-- Opening Marker --

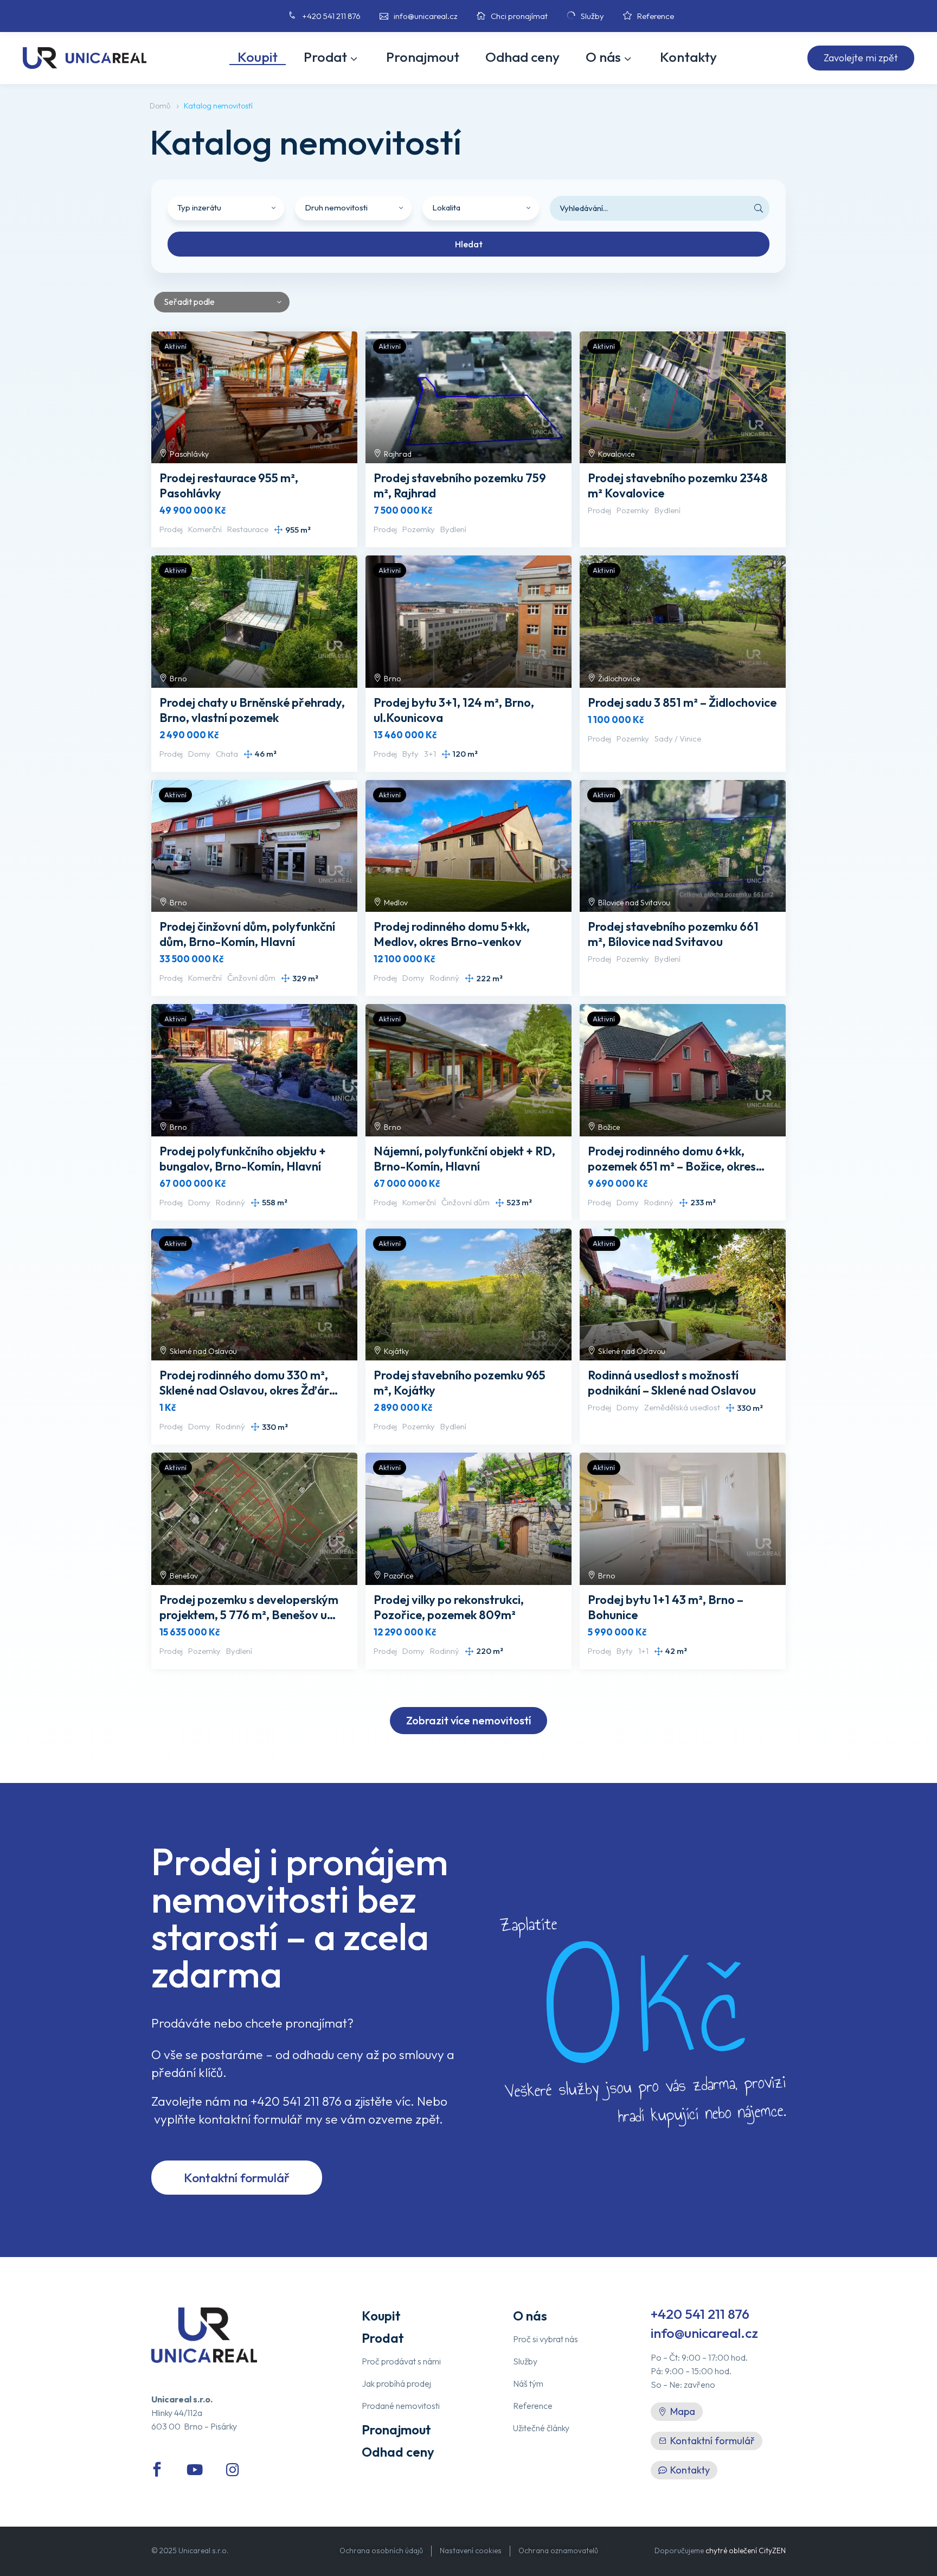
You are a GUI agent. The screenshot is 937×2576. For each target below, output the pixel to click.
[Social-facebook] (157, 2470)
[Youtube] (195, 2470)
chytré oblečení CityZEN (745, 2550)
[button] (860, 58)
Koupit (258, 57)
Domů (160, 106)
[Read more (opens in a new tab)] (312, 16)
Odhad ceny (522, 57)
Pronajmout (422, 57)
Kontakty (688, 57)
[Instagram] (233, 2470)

-- Closing Marker --

→ **Problem statement**
The records above must be copied exactly, with no pictures carried over.

→ **Response area**
You are a GUI agent. The screenshot is 937×2576. For each target below, output the pixel to click.
[Social-facebook] (157, 2470)
[Youtube] (195, 2470)
chytré oblečení CityZEN (745, 2550)
[button] (860, 58)
Koupit (258, 57)
Domů (160, 106)
[Read more (opens in a new tab)] (312, 16)
Odhad ceny (522, 57)
Pronajmout (422, 57)
Kontakty (688, 57)
[Instagram] (233, 2470)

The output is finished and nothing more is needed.